We collected prospective observational data at 2 academic teaching hospital EDs, one using an EHR with typed data entry and the other with voice recognition capabilities. Independent raters observed EP activities during regular shifts. Tasks each physician performed were noted and logged in 30 second intervals. We compared time allocated to charting, direct patient care, and change in tasks leading to interruptions between sites.

Results

We logged 4,140 minutes of observation for this study. We detected no statistically significant differences in the time spent by EPs charting (29.4% typed; 27.5% voice) or the time allocated to direct patient care (30.7%; 30.8%). Significantly more interruptions per hour were seen with typed data entry versus voice recognition data entry (5.33 vs. 3.47; p=0.0165).

Conclusion

The use of a voice recognition data entry system versus typed data entry did not appear to alter the amount of time physicians spend charting or performing direct patient care in an ED setting. However, we did observe a lower number of workflow interruptions with the voice recognition data entry EHR. Additional research is needed to further evaluate the data entry burden in the ED and examine alternative mechanisms for chart entry as EHR systems continue to evolve. [West J Emerg Med. 2014;15(4):541–547.]

INTRODUCTION

Recent healthcare reform has placed a high emphasis on the electronic health record (EHR).1 The Centers for Medicare and Medicaid Services has gone as far as rewarding hospitals to implement EHR and computerized physician order entry (CPOE) systems through incentive programs. Accompanying these incentives is a 2015 deadline that threatens to decrease reimbursement for institutions that do not implement these systems. As a result, EHR and CPOE systems are more widely used in today’s emergency departments (ED). EHR and CPOE have the advantages of keeping patient information organized and readily accessible in addition to decreasing medical errors resulting in poor patient outcomes.24 An unintended consequence of this shift towards an electronic working environment is the time burdens it places on the ED providers that use it. One of the major concerns of EHR and CPOE is that ED providers are spending more time in front of their computers charting and placing orders and away from their patients than through traditional paper or dictation systems.5,6 In addition, the ED has been described as “interrupt-driven,” whereby workflow is subject to high numbers of interruptions and breaks in tasks.79 This has been shown to lead to increased risk for medical error and poor patient outcomes.1013 Placing ED providers away from the bedside and in front of computers for prolonged periods of time puts them at risk for interruptions and increases in the number of tasks they leave incomplete.5 The pressures from CMS make it unlikely for a paper-based system to survive in today’s healthcare reform climate. Finding ways to work efficiently in these electronic environments has become an important issue discussed at the administrative level of most EDs, The use of scribes is one example of how some departments have intervened to make EHR and CPOE work more efficiently.1416 The cost and turnover of such services make implementation of this technique unavailable to some. Software engineers have developed a potential solution to these problems in voice recognition dictation software. The voice recognition software has been proposed as a way to reduce time in front of the computer compared to more traditional charting. The goal of voice recognition data entry is to reduce the amount of time the emergency physician (EP) spends interacting with the computer and increase the amount of time the EP spends interacting with patients.

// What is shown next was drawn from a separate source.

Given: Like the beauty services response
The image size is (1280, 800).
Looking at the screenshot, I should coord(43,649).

The purpose of this study is to compare time use and the number of interruptions between a group of EPs using EHR with typed data entry and a group of EPs using EHR with voice recognition data entry. The study compares the time an EP spends performing data entry and the time spent performing direct patient care between typed data entry and voice recognition data entry. The study also compares interruptions that occur during the data entry phase of the 2 data entry modalities.

MATERIALS AND METHODS

We performed a prospective observational study at 2 community teaching hospital EDs. Site 1 used Cerner FirstNet EHR (Cerner Corporation, North Kansas City, MO, USA) with typed data entry and Site 2 used Meditech EHR (Meditech, Westwood, MA, USA) with voice recognition-assisted dictation software (Dragon, Nuance, Burlington, MA, USA). The study was reviewed and approved by our local Institutional Review Board.

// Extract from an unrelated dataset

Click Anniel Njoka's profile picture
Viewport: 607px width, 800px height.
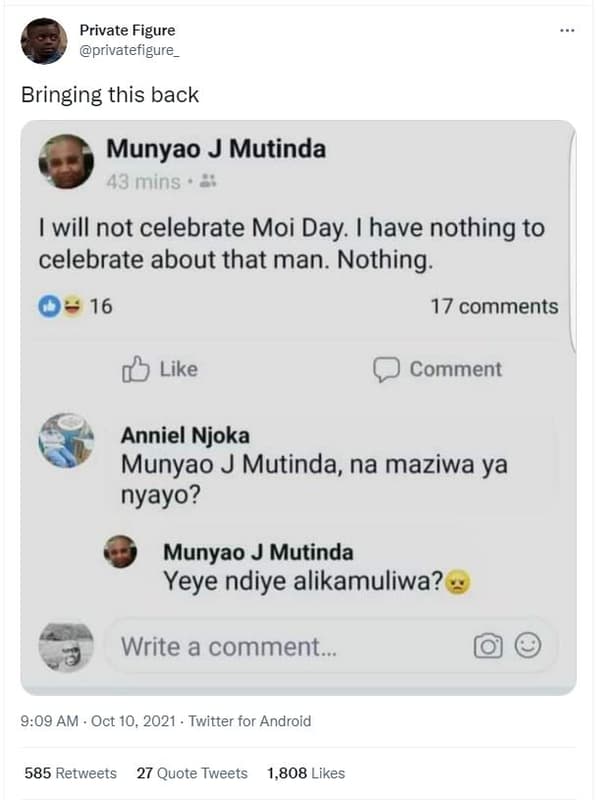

We used observation research assistants in the study. Only 3 observesr were trained and used to minimize variation in data collected. The assistants included 2 medical students and 1 undergraduate research assistant. None of the research assistants had worked in either department prior to the study and were new to each hospital staff. Their training included a half-hour training session with the primary investigator reviewing their job descriptions and primary observation goals. Each research assistant then performed a training observation shift with the primary investigator with receptive feedback to help standardize their performance on data collection. After the training shift, the research assistants then performed formal observation shifts during which data were collected on individual physicians in a structured fashion over 180-minute time frames. These shifts were performed between the hours of 9am and 9pm at each site during the bulk of each ED’s visit volume. Throughout the data collection phase of the project, the research assistants made contact, after each shift, with the primary investigator to address any concerns or issues identified during the shift. Permission was obtained from the EPs being observed; however, all were blinded as to what data were being collected during their observation periods. A convenience sample of data was then collected based upon research assistant availability, and each research assistant performed observations at both ED sites.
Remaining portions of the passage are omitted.